#### [Exercise requirements]
Only one stretch of the listing below is wanted. Begin at the line that has "研究工具 (614, 535)", stop after the line that has "Return Policy (344, 1635)", and repeat every line in between exactly.

#### [Exercise inputs]
━━━━

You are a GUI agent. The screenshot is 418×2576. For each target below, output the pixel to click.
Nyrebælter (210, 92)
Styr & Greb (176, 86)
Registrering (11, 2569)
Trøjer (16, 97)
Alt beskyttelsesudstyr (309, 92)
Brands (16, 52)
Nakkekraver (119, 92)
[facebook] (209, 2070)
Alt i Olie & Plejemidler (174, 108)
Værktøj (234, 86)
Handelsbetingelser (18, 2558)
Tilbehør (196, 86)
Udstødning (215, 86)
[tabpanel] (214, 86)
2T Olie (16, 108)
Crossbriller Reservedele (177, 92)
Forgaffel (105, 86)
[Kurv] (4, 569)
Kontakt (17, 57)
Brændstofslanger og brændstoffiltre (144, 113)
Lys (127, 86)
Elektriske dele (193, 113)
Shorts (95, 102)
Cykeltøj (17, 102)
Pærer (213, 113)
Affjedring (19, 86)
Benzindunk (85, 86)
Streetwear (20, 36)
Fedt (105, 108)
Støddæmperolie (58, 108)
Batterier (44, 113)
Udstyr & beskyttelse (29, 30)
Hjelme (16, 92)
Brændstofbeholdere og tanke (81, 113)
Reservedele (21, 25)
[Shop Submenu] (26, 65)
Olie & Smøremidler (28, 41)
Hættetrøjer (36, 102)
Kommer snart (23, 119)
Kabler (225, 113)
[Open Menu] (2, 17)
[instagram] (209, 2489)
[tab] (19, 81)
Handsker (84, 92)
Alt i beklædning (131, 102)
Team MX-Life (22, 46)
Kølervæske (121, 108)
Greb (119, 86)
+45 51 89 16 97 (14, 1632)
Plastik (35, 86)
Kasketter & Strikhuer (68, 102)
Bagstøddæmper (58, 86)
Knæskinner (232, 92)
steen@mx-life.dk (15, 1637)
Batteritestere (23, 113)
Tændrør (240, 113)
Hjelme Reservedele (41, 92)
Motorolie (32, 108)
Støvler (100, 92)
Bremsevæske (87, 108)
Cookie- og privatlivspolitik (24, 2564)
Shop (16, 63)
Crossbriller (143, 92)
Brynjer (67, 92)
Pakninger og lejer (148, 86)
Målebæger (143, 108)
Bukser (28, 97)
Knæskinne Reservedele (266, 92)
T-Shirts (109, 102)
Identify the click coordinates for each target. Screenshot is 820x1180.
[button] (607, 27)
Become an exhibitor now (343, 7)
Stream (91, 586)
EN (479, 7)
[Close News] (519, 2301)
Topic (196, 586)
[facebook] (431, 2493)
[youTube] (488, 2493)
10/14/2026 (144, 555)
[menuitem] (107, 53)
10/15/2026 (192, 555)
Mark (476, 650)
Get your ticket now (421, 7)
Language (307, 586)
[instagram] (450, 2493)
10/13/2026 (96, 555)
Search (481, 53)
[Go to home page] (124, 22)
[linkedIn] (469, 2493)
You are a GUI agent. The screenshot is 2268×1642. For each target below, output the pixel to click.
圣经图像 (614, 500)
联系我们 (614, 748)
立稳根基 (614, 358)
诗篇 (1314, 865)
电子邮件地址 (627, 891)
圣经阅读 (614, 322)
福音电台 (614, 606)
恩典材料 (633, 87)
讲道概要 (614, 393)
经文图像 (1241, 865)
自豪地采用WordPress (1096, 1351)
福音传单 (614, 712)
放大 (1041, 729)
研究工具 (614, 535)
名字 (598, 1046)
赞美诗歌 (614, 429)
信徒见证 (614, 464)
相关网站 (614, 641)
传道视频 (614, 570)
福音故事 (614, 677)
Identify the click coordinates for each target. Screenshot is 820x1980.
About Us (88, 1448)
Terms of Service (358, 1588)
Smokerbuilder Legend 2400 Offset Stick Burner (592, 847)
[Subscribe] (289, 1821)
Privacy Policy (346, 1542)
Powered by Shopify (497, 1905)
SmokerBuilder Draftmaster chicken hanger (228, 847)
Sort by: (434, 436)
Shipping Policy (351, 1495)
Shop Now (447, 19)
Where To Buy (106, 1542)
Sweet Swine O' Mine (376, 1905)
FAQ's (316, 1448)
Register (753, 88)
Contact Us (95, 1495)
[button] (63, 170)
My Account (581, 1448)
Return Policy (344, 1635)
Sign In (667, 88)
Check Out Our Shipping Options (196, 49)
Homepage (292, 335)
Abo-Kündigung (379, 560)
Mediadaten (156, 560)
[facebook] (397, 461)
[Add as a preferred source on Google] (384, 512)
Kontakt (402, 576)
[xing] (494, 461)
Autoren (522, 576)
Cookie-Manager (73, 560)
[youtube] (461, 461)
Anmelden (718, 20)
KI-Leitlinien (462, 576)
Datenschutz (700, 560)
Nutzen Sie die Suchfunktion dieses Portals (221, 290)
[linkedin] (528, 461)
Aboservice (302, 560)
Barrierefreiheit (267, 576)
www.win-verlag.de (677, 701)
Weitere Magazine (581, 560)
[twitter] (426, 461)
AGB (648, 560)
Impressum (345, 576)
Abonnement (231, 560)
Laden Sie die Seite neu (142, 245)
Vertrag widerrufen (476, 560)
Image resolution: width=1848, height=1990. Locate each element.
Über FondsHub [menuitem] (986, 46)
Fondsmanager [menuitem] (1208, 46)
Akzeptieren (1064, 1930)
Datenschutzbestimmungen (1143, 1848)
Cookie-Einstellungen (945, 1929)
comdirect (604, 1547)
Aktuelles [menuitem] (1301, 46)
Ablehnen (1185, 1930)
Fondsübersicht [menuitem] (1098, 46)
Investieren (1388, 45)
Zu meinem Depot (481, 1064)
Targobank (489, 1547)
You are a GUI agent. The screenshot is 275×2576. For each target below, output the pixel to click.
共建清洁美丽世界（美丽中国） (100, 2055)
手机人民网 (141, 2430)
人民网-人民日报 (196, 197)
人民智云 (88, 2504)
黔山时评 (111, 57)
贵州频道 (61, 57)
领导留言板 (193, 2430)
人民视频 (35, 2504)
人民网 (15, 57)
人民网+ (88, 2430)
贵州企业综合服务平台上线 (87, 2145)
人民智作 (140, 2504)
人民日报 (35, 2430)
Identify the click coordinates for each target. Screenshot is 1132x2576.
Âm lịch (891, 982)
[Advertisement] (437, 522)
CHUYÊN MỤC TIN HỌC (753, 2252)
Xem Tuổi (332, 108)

━━━━

#### [The answer]
研究工具 (614, 535)
名字 (598, 1046)
赞美诗歌 (614, 429)
信徒见证 (614, 464)
相关网站 (614, 641)
传道视频 (614, 570)
福音故事 (614, 677)
Identify the click coordinates for each target. Screenshot is 820x1980.
About Us (88, 1448)
Terms of Service (358, 1588)
Smokerbuilder Legend 2400 Offset Stick Burner (592, 847)
[Subscribe] (289, 1821)
Privacy Policy (346, 1542)
Powered by Shopify (497, 1905)
SmokerBuilder Draftmaster chicken hanger (228, 847)
Sort by: (434, 436)
Shipping Policy (351, 1495)
Shop Now (447, 19)
Where To Buy (106, 1542)
Sweet Swine O' Mine (376, 1905)
FAQ's (316, 1448)
Register (753, 88)
Contact Us (95, 1495)
[button] (63, 170)
My Account (581, 1448)
Return Policy (344, 1635)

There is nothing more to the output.